What happens when wineries, craft breweries, sake and cider producers, and restaurants all get together in the same San Diego ’hood? A must-visit craft hotspot called Miralani Makers District.
Located in Miramar on the corner of Camino Ruiz and Miralani Drive, the district features a variety of businesses with all craft products made onsite. Members include wineries Charlie & Echo and India Street Winery, Setting Sun Sake, Serpentine Cider, Mr. G’s Salsa, Deli Sushi & Desserts, along with craft breweries Align Brewing Company, Protector Brewery, Thunderhawk Alements and 2Kids Brewing Co.
Two district movers and shakers, Eric Van Drunen of Charlie & Echo Wine and Dan Denison of India Street Winery talked to PACIFIC about the genesis of Miralani Makers District, which San Diego wines to try, and their perfect wine and food pairing.
How did you first become involved with forming the Miralani Makers District?
ERIC VAN DRUNEN: When we moved into our new location in May, we started chatting with the other craft producers about promoting the area as a destination, since together we have all the craft beverage bases covered — beer, wine, cider, mead, sake, and hopefully soon a distiller. It wasn’t really any one person’s idea — we’ve all been collectively on board with working together to promote the district.
DAN DENISON: It wasn’t hard to see that something unique was happening and I think the same light bulb went off over all the owners’ heads simultaneously. At the first meeting I’ve never seen such cooperation and agreement. Every decision about the direction of Miralani Makers District (MMD) seems to be made so easily.

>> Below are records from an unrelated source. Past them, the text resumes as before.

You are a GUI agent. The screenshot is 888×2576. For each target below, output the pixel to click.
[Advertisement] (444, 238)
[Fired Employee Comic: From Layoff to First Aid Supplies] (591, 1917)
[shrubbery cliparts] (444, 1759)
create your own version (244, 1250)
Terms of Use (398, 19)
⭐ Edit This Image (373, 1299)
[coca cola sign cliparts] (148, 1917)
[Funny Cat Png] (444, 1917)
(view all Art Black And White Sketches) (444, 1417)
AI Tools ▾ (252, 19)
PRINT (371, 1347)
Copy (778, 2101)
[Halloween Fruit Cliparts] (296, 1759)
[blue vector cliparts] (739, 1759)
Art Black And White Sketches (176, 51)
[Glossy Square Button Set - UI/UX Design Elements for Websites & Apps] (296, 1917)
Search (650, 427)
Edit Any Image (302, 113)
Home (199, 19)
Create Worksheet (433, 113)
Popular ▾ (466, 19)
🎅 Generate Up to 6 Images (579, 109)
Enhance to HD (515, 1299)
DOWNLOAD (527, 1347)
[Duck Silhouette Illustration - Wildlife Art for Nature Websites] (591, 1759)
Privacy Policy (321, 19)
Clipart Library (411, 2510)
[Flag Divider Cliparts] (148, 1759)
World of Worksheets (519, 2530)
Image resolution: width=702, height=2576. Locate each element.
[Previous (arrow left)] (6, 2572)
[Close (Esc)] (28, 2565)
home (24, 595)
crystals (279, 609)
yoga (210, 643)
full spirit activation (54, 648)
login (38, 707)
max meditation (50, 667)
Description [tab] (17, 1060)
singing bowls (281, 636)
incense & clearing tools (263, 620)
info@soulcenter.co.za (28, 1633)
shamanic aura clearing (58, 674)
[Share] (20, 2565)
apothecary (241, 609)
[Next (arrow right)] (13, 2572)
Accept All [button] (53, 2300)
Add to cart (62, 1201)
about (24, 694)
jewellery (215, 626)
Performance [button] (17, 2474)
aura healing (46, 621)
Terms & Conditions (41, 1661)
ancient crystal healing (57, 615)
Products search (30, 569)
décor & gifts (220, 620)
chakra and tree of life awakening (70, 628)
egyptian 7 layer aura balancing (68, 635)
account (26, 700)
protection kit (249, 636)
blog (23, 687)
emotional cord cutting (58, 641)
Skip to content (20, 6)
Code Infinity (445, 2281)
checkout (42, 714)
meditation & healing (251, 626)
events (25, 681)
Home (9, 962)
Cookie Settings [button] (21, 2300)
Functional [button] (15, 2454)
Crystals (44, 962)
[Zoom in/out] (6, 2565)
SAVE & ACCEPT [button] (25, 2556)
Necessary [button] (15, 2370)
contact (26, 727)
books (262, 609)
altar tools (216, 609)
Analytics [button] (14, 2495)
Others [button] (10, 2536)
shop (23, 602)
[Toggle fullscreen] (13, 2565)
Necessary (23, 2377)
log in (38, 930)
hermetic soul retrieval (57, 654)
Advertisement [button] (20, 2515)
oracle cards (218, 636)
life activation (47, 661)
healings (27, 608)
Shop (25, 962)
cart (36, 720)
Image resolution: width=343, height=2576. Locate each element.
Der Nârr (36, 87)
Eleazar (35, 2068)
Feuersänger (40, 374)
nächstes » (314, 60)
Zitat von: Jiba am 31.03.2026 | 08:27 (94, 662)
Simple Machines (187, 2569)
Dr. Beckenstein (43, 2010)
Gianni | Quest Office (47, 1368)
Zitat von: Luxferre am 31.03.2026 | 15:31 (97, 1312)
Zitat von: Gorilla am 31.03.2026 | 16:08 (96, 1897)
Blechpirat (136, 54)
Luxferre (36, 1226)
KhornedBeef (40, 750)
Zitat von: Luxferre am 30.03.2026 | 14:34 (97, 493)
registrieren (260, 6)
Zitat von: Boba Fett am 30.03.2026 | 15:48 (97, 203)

What’s the relationship between all of the businesses?
Van Drunen: We are all separate small businesses with the common bond of craft. We’ve already hosted a pub crawl for a non-profit and are collaborating on the upcoming San Diego Beer Week — even though we’re a winery, we’ve got a sparkling sour that’s very similar to a fruit lambic beer.
Van Drunen: I’d say Zinfandel. It was my first wine love. When it’s done a little lean with good pepper notes, it’s hard to beat, and it is California’s wine grape.
For someone who’s never tried a San Diego-made wine, what would you recommend trying first?
Van Drunen: Most generally, I’d say Syrah. It grows well here in San Diego County with a range of expressions, and most wineries do a good job with it. Specifically, I’d say our 2015 Trinity Sparkling Sangiovese Rosé. Crisp, dry, refreshing — it goes great with our weather and can really surprise people with what can be grown and made in San Diego
Denison: Henry James called Southern California “Italy waiting for a history.” The grapes that grow best down here are the Mediterranean varietal. We can do better Barbera and Sangiovese then anywhere in California. A couple of the best kept secrets are the quality of our Sauvignon Blanc and Cab Franc.
Denison: I love to pair Barbera with food off the barbecue — cheeseburgers, ribs, sausages. The high acidity of the wine cleanses the palate from all the grease of the food. It’s what we call a “bright red” — so it will be fruit forward with low tannins. I call it the “beer of wines.”
Van Drunen: Our 2014 The Alchemist port-style wine and N.Y. cheesecake. The orange peel and spice notes of the wine marry with cheese flavors, while the sweet and astringent textures of the wine balance out with the sweet and savory characteristics of the cheesecake.
What’s up next for the district?
Van Drunen: Many of the makers in the district are celebrating their grand openings or first years in the upcoming months. We’re completing a logo for the district now, and will be getting some road signage along with poster-size directory maps for all the businesses. We’ll also be putting together a social media presence for the district.